Carotid Occlusion Surgery Study

Status:
Terminated
Trial end date:
2010-06-01
Target enrollment:
0
Participant gender:
All
Summary
The purpose of this study is to determine if extracranial-intracranial bypass surgery when added to best medical therapy can reduce the subsequent risk of ipsilateral stroke in high-risk patients with recently symptomatic carotid occlusion and increased cerebral oxygen extraction fraction measured by positron emission tomography (PET).
Phase:
Phase 3
Accepts Healthy Volunteers?
No
Details
Lead Sponsor:
University of North Carolina, Chapel Hill
Collaborators:
National Institute of Neurological Disorders and Stroke (NINDS)
University of Iowa
Washington University School of Medicine
Criteria
Inclusion Criteria:

- Vascular imaging demonstrating occlusion of one or both internal carotid arteries.

- Transient ischemic attack (TIA) or ischemic stroke in the hemispheric carotid
territory of one occluded carotid artery.

- Most recent qualifying TIA or stroke occurring within 120 days prior to projected
performance date of PET.

- Modified Barthel Index > 12/20 (60/100).

- Language comprehension intact, motor aphasia mild or absent.

- Age 18-85 inclusive.

- Competent to give informed consent.

- Legally an adult.

- Geographically accessible and reliable for follow-up.

Exclusion Criteria:

- Non-atherosclerotic carotid vascular disease. Blood dyscrasias: Polycythemia vera
,essential thrombocytosis, sickle cell disease (SS or SC).

- Known heart disease likely to cause cerebral ischemia (echocardiography not required).
This includes the following conditions ONLY: Prosthetic valve, Infective endocarditis,
Left atrial or ventricular thrombus, Sick sinus syndrome, Myxoma, Cardiomyopathy with
ejection fraction <25%. This is an all-inclusive list. The following conditions are
NOT EXCLUSIONS: Atrial fibrillation, patent foramen ovale, atrial septal aneurysm.

- Other non-atherosclerotic condition likely to cause focal cerebral ischemia.

- Any condition likely to lead to death within 2 years.

- Other neurological disease that would confound follow-up assessment.

- Pregnancy.

- Subsequent cerebrovascular surgery planned which might alter cerebral hemodynamics.

- Any condition which in the participating surgeon's judgment makes the subject an
unsuitable surgical candidate.

- Participation in any other experimental treatment trial.

- Participation within the previous 12 months in any experimental study that included
exposure to ionizing radiation.

- Acute, progressing or unstable neurological deficit. Neurological deficit must be
stable for 72 hours prior to the performance of PET.

- If supplemental arteriography is required, allergy to iodine or x-ray contrast media,
serum creatinine > 3.0 mg/dl or other contraindication to arteriography.

- If aspirin is to be used as antithrombotic therapy in the perioperative period, those
with allergy or contraindication to aspirin are ineligible.

- Medical indication for treatment with anticoagulant drugs, ticlopidine, clopidogrel or
other antithrombotic medications such that these medications cannot be replaced with
aspirin in the perioperative period as deemed necessary by the COSS neurosurgeon if
the participant is randomized to surgical treatment.

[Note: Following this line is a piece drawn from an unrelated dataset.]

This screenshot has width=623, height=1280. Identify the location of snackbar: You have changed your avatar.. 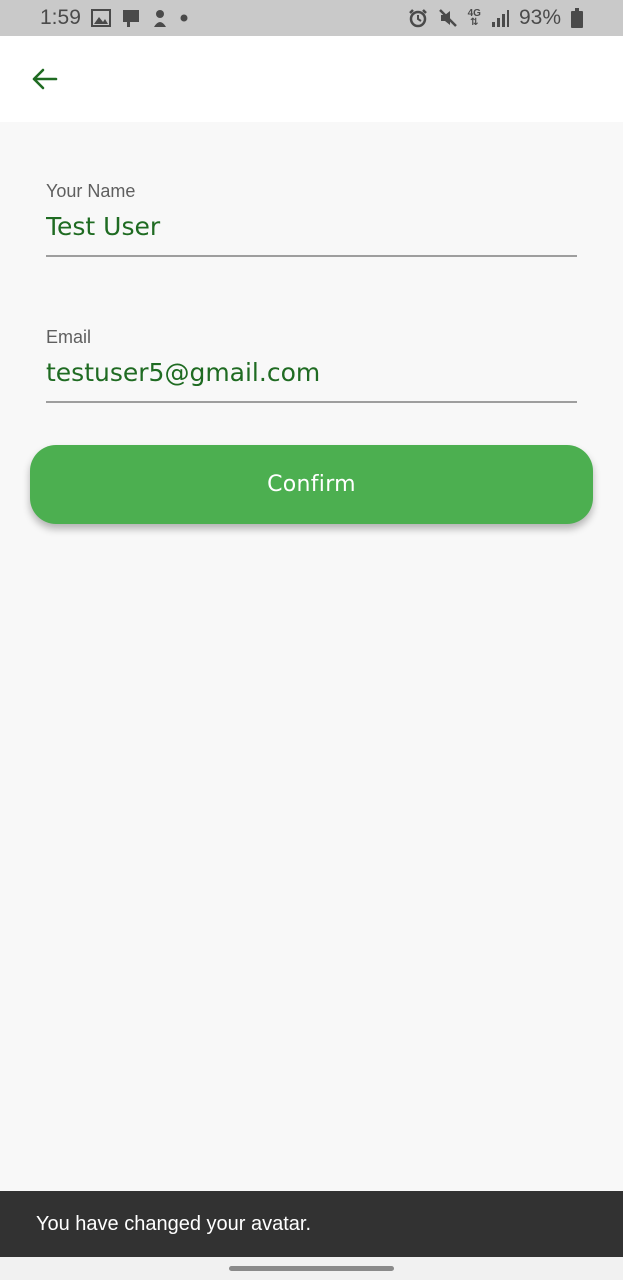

- Remediable medical conditions. Patients with the following conditions can become
eligible if the exclusion criterion no longer applies within 120 days of onset of the
most recent qualifying event: Uncontrolled diabetes mellitus (FBS > 300 mg%/16.7
mmol/L), Uncontrolled hypertension (systolic BP>180, diastolic BP >110), Unstable
angina, Uncontrolled hypotension (diastolic BP < 65).